Jim Killock, executive director of the Open Rights Group , told Sky News: "We're really worried about these new plans for internet snooping, they represent a huge increase in the amount of surveillance government has that are really not appropriate.

"People need to be suspected before they're surveilled - that's how the law should work, but what the Government's saying is: 'Were going to treat you all as suspects, and ask you to trust us not to abuse that data.'

"These are very dangerous measures - they cross a line, they take us from targeting people that we suspect, to targeting everybody and really lowering the barriers of what the Government can find out about you without going through a court."

The new bill was revealed in the Queen's Speech on Wednesday, and the Prime Minister later addressed MPs on the issue.

It was "difficult and contentious legislation", but David Cameron said it was a matter of updating existing laws to cover new technology.

If the laws had not been updated when mobile phones came into use "there would be many, many unsolved cases", he said.

Mr Cameron told MPs: "I don't want to be the Prime Minister standing at this despatch box saying I could have done more to prevent terrorist acts but we didn't have the courage to take difficult steps."

Criminal justice professionals say the proposals are about keeping pace with the changes in technology - to catch paedophiles and terrorists - not reading your Facebook status.

In a recent operation in Lincolnshire, for example, codenamed Operation Alpine, police found an industrial-sized computer server hidden inside a cottage, which was used in the distribution of millions of images of child sex abuse.

Using that data, four men were convicted in the UK, and the email trail led them to hundreds more suspects worldwide.

Jim Gamble, former head of the Child Exploitation and Online Protection Centre (CEOP) , said: "What if we didn't have legislation that allowed us to keep up with the criminals, and in six years from now we weren't able to investigate rapists, child abusers or terrorists?

"People would be coming back and saying - what were you thinking of? Why didn't you put in the investment to make sure that you at least kept up with the criminal?"

The proposals would involve recording "communications data" - the digital fingerprint of who messaged who, when and where - not the actual content of the communication.

The Home Office says it is just an extension of existing powers to cover new technology, as more and more communication moves online, jeopardising the ability of police and security services to keep pace with criminals.

A recent estimate said 25% of requests for communications data by police and agencies could no longer be met.

But some have questioned the cost and the complexity of the operation this would involve.

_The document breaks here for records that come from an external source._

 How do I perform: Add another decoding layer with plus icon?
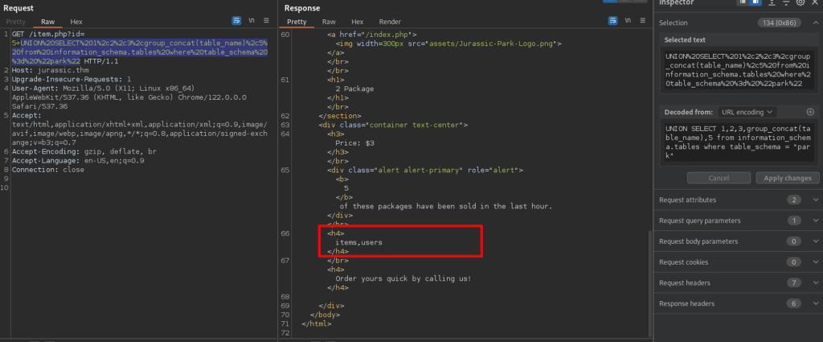pyautogui.click(x=810, y=112)
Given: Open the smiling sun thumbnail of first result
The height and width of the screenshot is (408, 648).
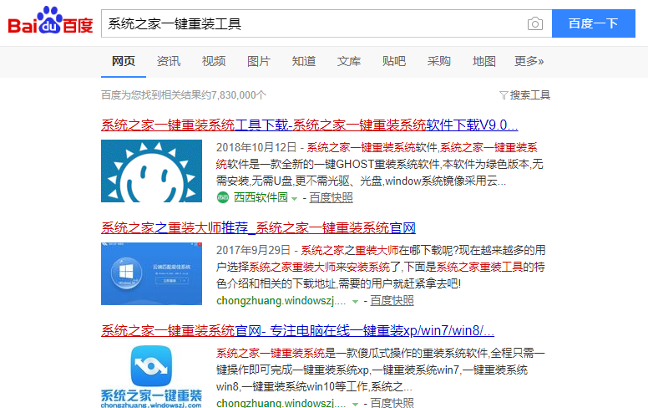Looking at the screenshot, I should coord(151,171).
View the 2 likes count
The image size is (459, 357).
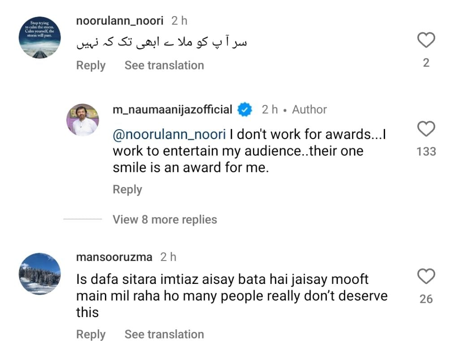426,63
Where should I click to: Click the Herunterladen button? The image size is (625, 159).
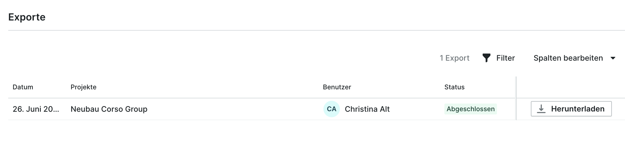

Professor Peter Sommer, a digital forensics specialist who has acted as an expert witness in some of the country's biggest terrorism and paedophile trials, explained: "In the old-fashioned telephone, when you make a call, a physical connection is made between you and the person you are speaking to, via a series of switches.

"What makes the internet efficient is that you don't need all those direct lines, you just need one connection - all the information is put into what's called a packet and each packet will contain information about where it's coming from and where it's going to, and then the content of the packet.

"But separating the content from the communications data involves specialist hardware called 'deep packet inspection' as well as all the individual filters you'd need for all the different types of internet services, which will in turn need constantly updating, because as we all know - the internet is constantly changing - so there's a vast ongoing cost we have to contemplate."

The Home Office says it does have the technology to make this work, that the content of messages will not be accessed, and that these measures would only be used during criminal investigations, when they could be justified as "necessary and proportionate".

In other words, those with nothing to hide have nothing to fear.

But civil liberties groups are less than convinced. They say this is a digital line that, once crossed, will give the Government unprecedented access to monitor the internet.